#### Work to complete
a) Reproduce a passage from the essay on La La Land and Black musicals without changes, beginning at the words "There were Black" and stopping after "our La La Land?".
b) Write the next part of the essay on Hollywood's neglect of Black musicals, picking up after its final sentence.

— START OF Supplied passage —

Though La La Land failed to win the top Oscar prize as predicted—thanks to a little film called Moonlight—it did take home six trophies and has been lauded by critics as being a fun throwback to the golden age of the Hollywood musical. While fans and critics fell in love with its whimsical dance numbers and jazz solos, here’s a question: How come Hollywood has never given Black musicals the same treatment?

There were Black musicals in the golden age, too. How come we still haven’t seen a studio revisit those films with the same reverence as Damien Chazelle’s film? In short, where is our La La Land?

This is something I’ve been waiting on for years. Yes, Dreamgirls got some nominations and even a win for Jennifer Hudson, but it is still the only Black “retro” musical to get such treatment in recent years. Instead, we have seen studios create films that revisit the glory days of Hollywood’s White cinematic past while ignoring the Black contributions to cinema of the 1940s through 1960s. However, it was our culture that helped lift the classic White musicals up in the first place. La La Land indulges in the same cribbing.

— END OF Supplied passage —
— START OF Supplied records —

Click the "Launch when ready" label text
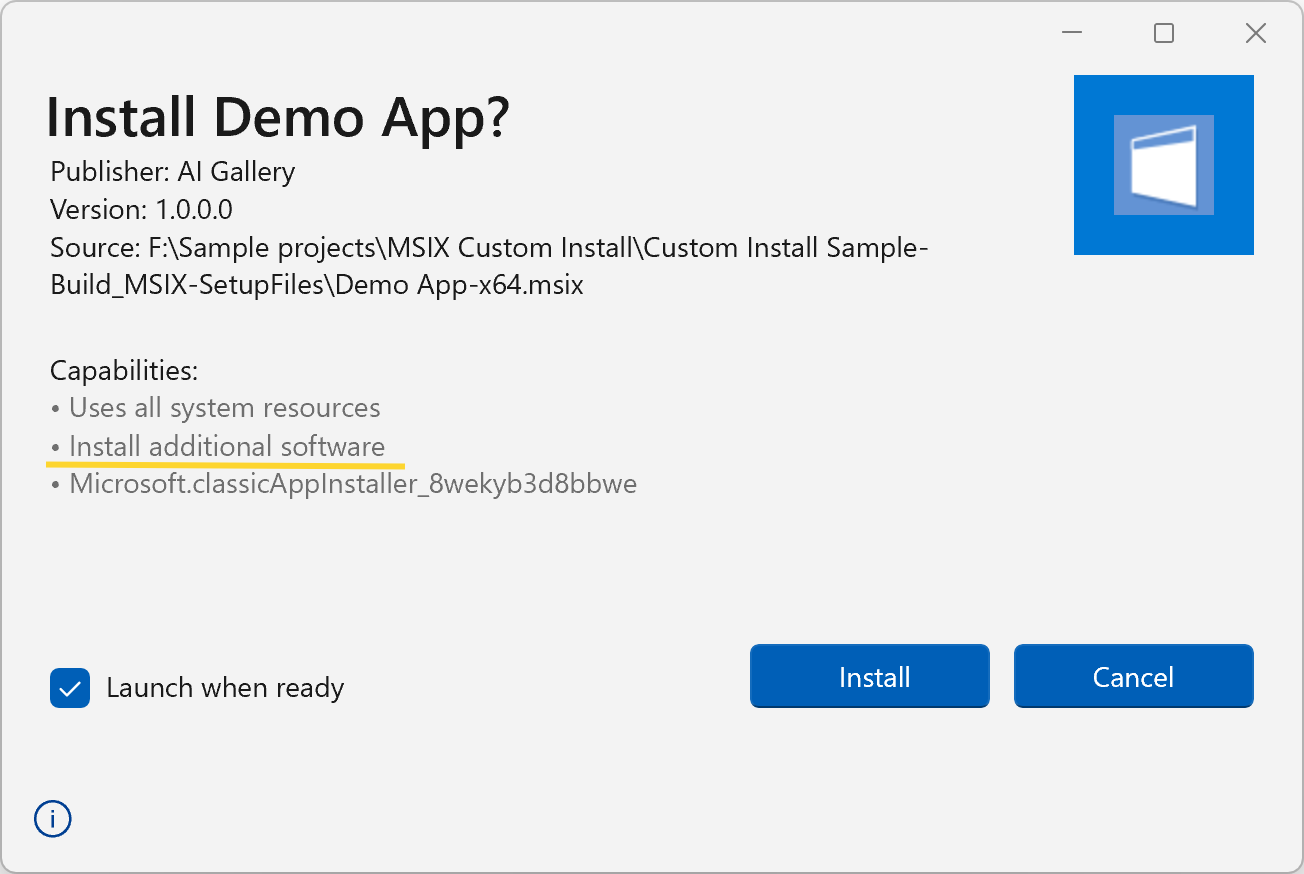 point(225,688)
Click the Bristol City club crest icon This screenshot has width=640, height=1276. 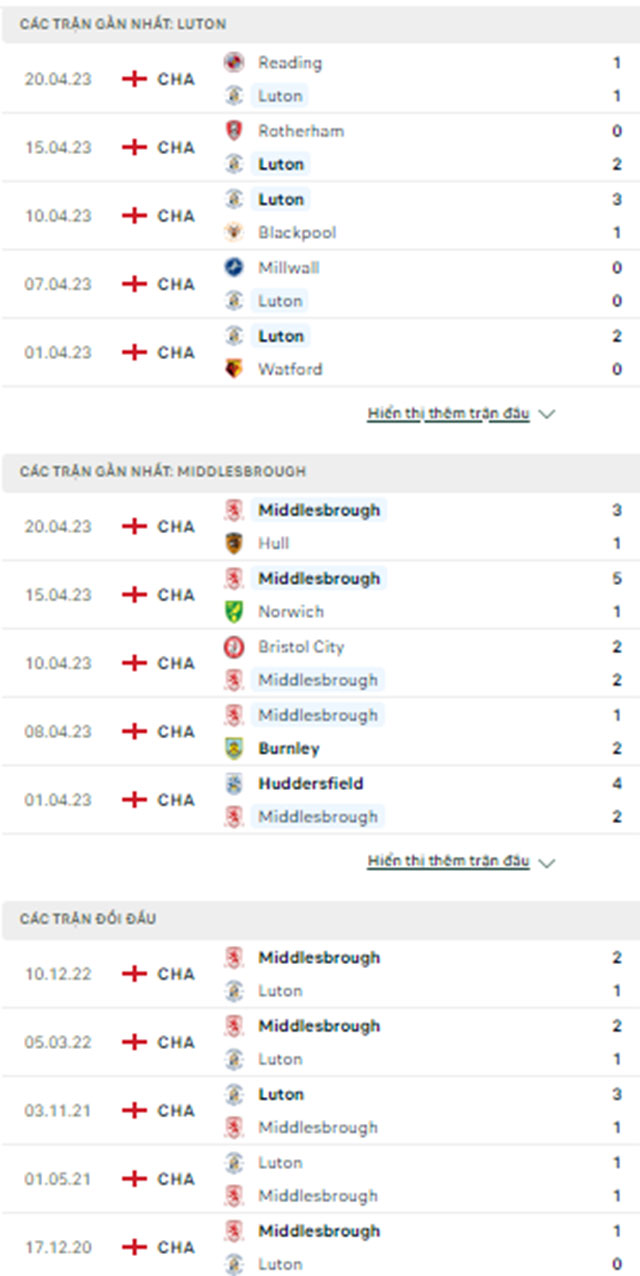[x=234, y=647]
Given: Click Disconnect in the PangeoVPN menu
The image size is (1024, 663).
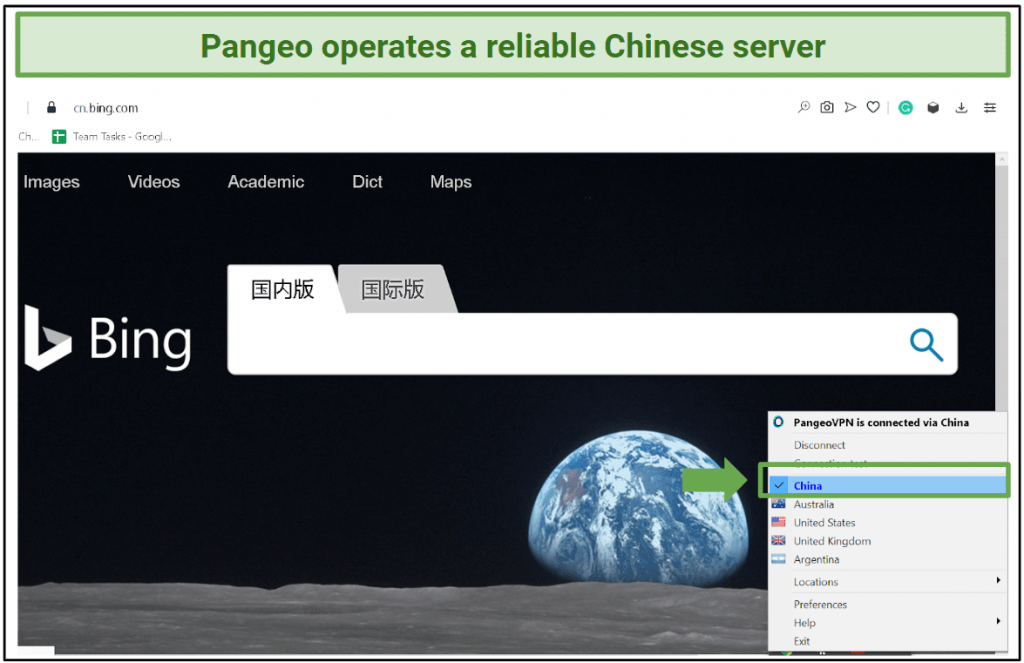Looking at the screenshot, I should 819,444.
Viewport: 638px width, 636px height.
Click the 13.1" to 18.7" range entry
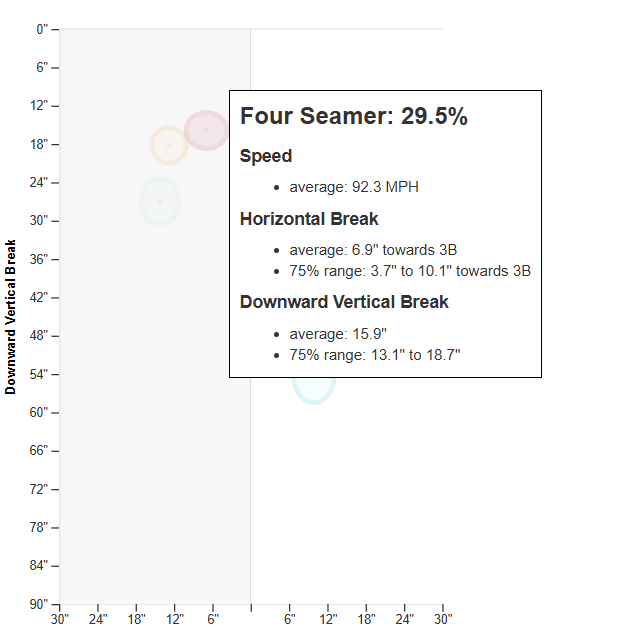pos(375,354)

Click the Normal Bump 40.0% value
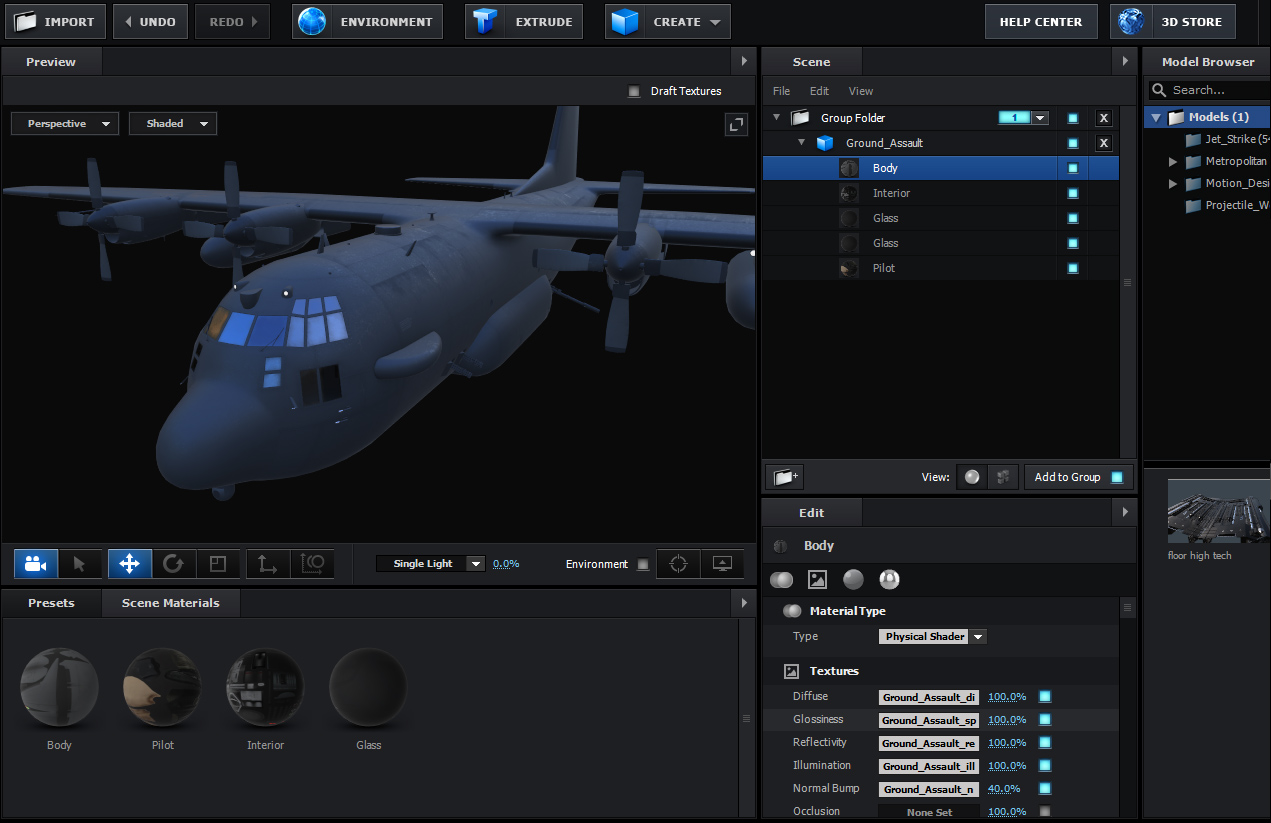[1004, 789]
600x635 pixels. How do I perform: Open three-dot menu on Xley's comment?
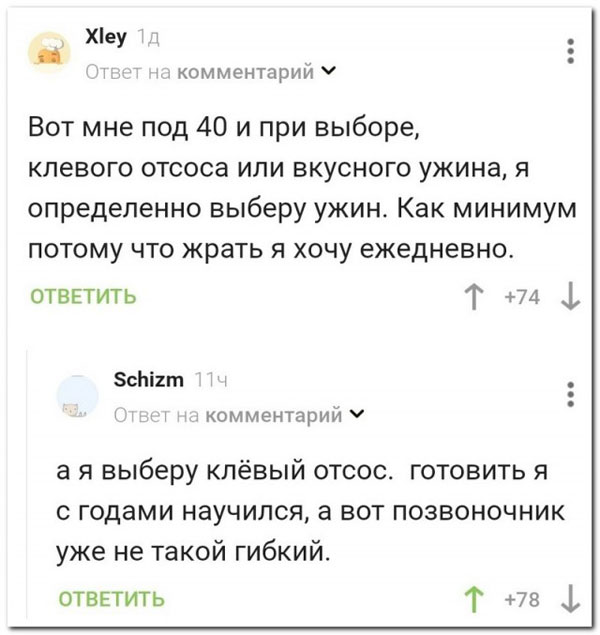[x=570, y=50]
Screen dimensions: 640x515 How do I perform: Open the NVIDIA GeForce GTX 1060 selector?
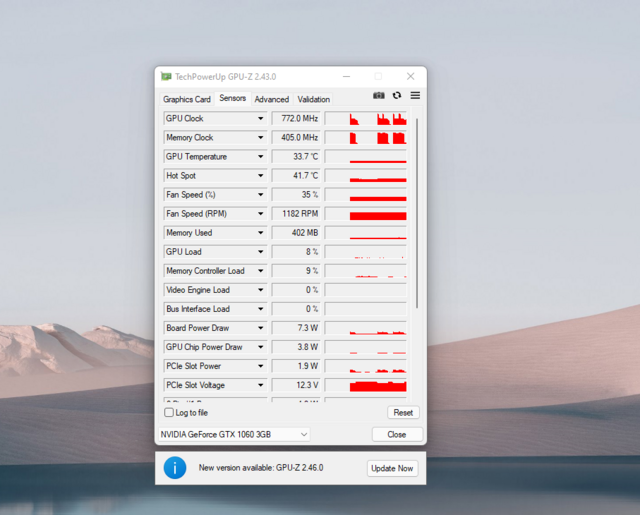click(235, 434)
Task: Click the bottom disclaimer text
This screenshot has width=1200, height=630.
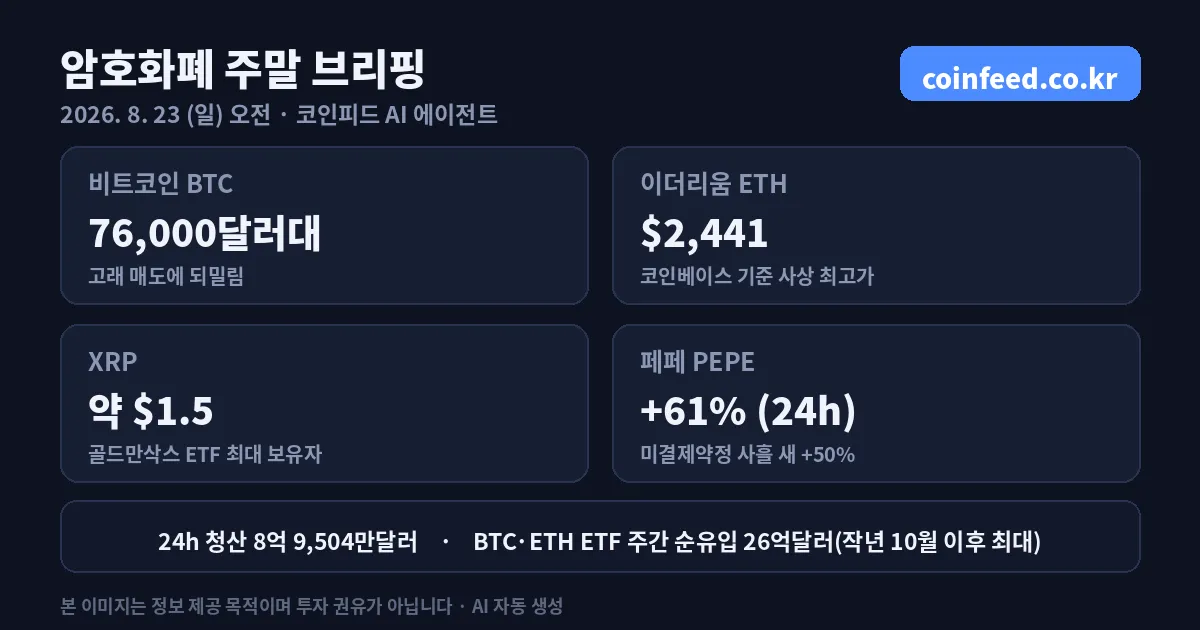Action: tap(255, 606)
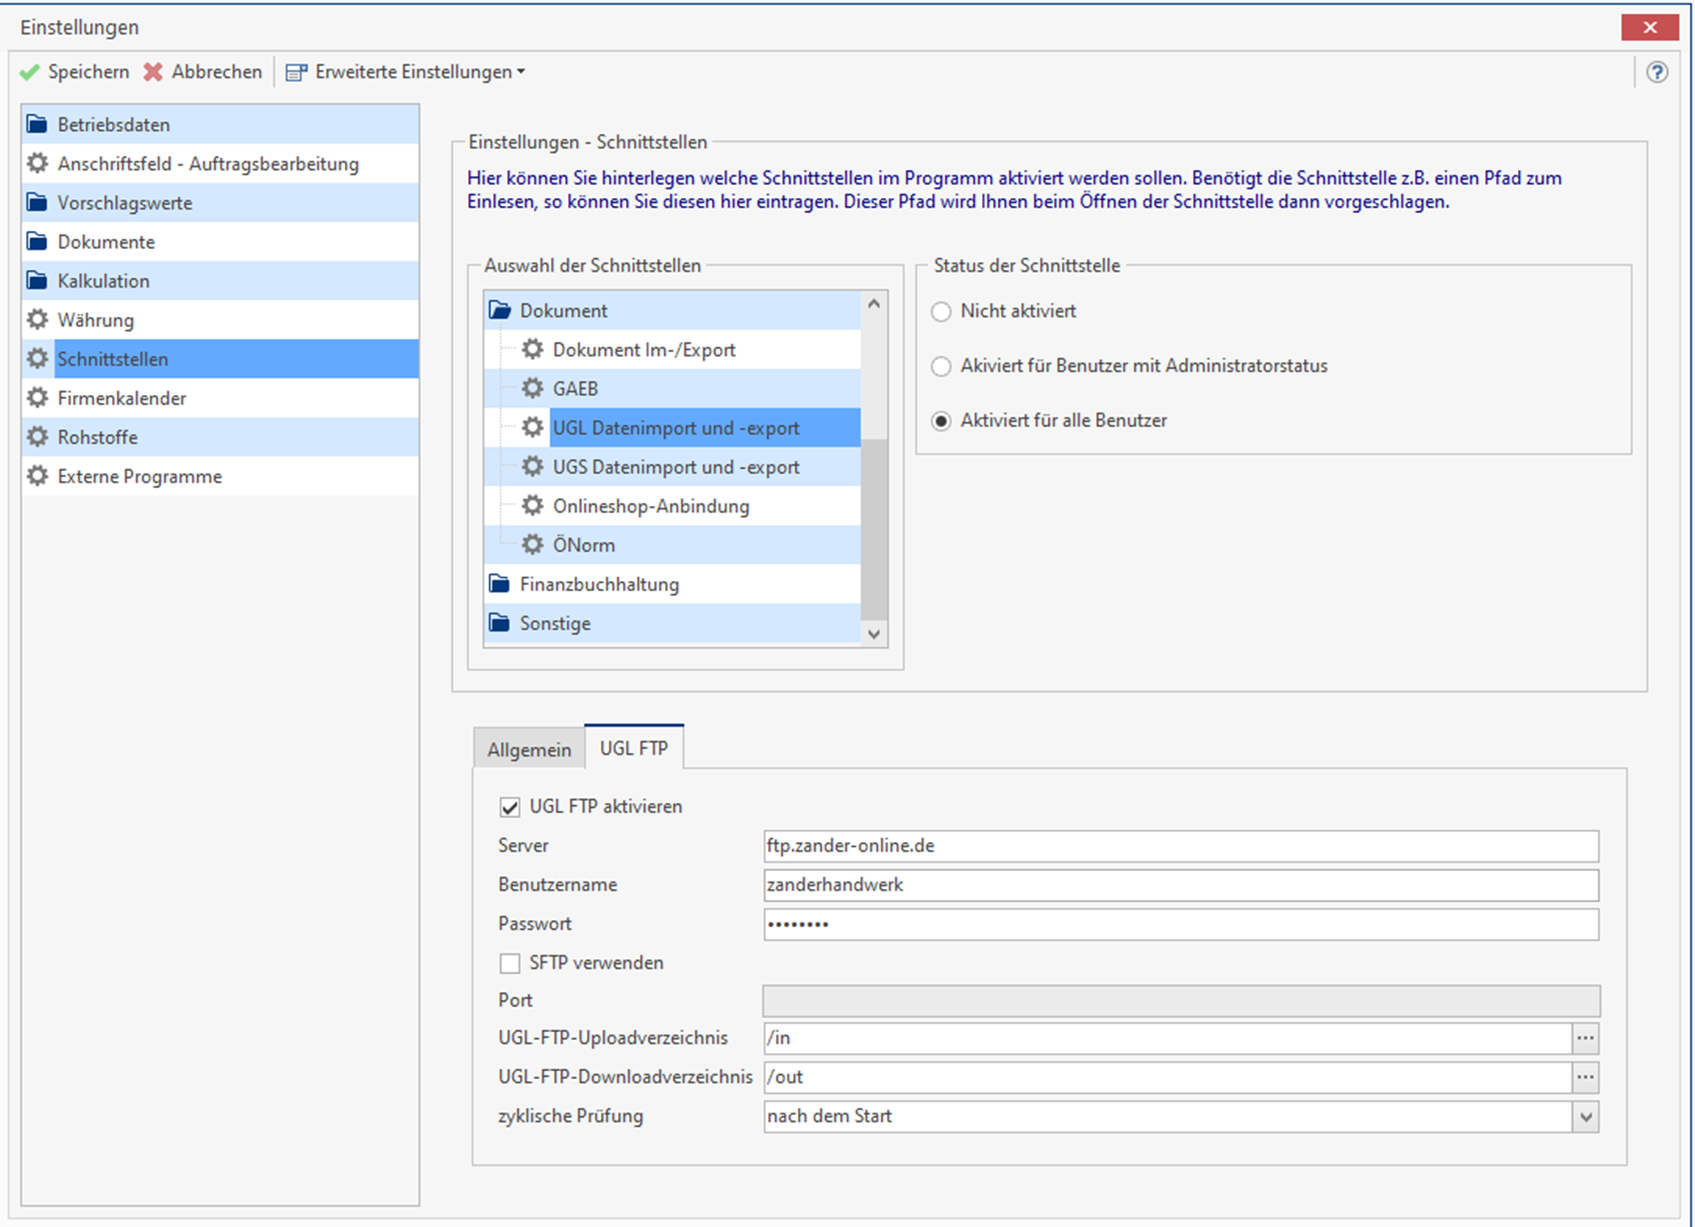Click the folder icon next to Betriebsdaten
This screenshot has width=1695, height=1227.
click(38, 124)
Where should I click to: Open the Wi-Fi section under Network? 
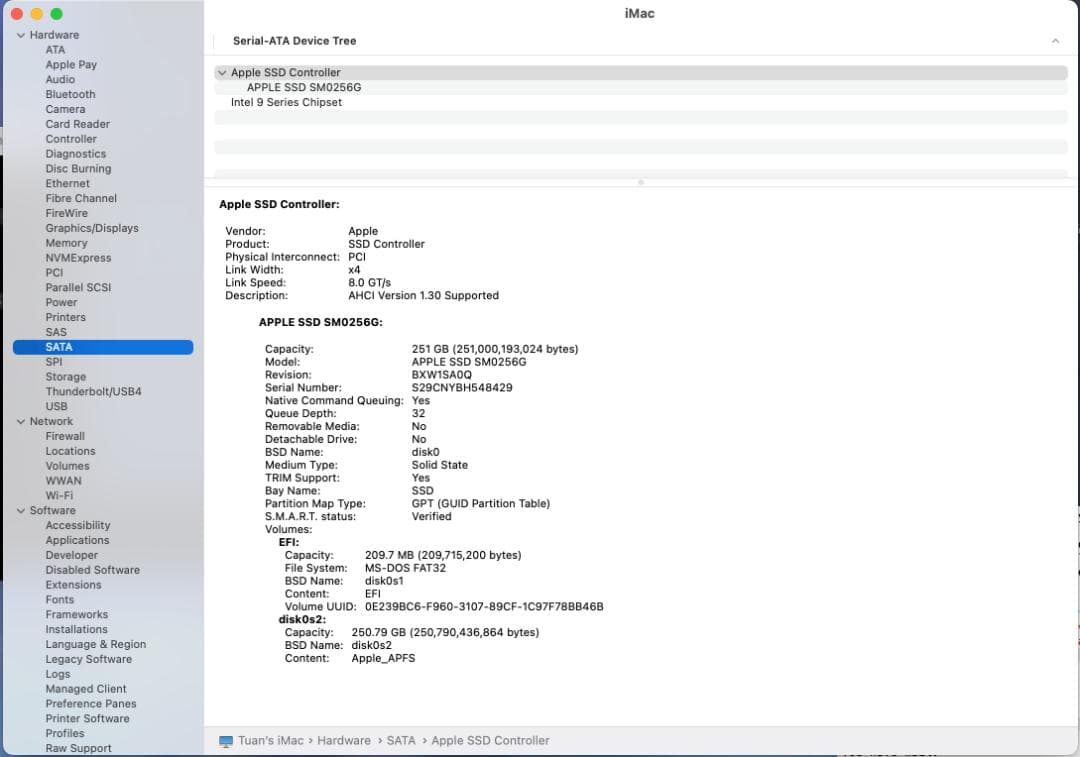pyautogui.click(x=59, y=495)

— END OF Supplied records —

#### Results
a)
There were Black musicals in the golden age, too. How come we still haven’t seen a studio revisit those films with the same reverence as Damien Chazelle’s film? In short, where is our La La Land?

b)
The film follows Mia (Emma Stone) and Sebastian (Ryan Gosling) as they try to achieve their acting and musical dreams, including Sebastian’s hope of becoming a famous jazz musician. But despite John Legend having a small part in the film and acting as the film’s executive producer, the very use of jazz in a film that hardly features Black actors (except for the one putting forth the money) smacks of the same appropriation used by old school musicals of the past. As Black Girl Nerds’ Valerie Complex wrote:

“…[T]he biggest violation here is the misuse of John Legend’s talents. His short and useless role consists of him rescuing Sebastian from total poverty by offering him a job. Once Sebastian starts working for him, he turns on his magical powers and informs Sebastian that there’s more to jazz music than just being a traditionalist. We get it. [Director Damien Chazelle] has a thing for jazz and a bigger hard-on for White men in the jazz scene. This irks me because it makes me feel his future films may not be very diverse.”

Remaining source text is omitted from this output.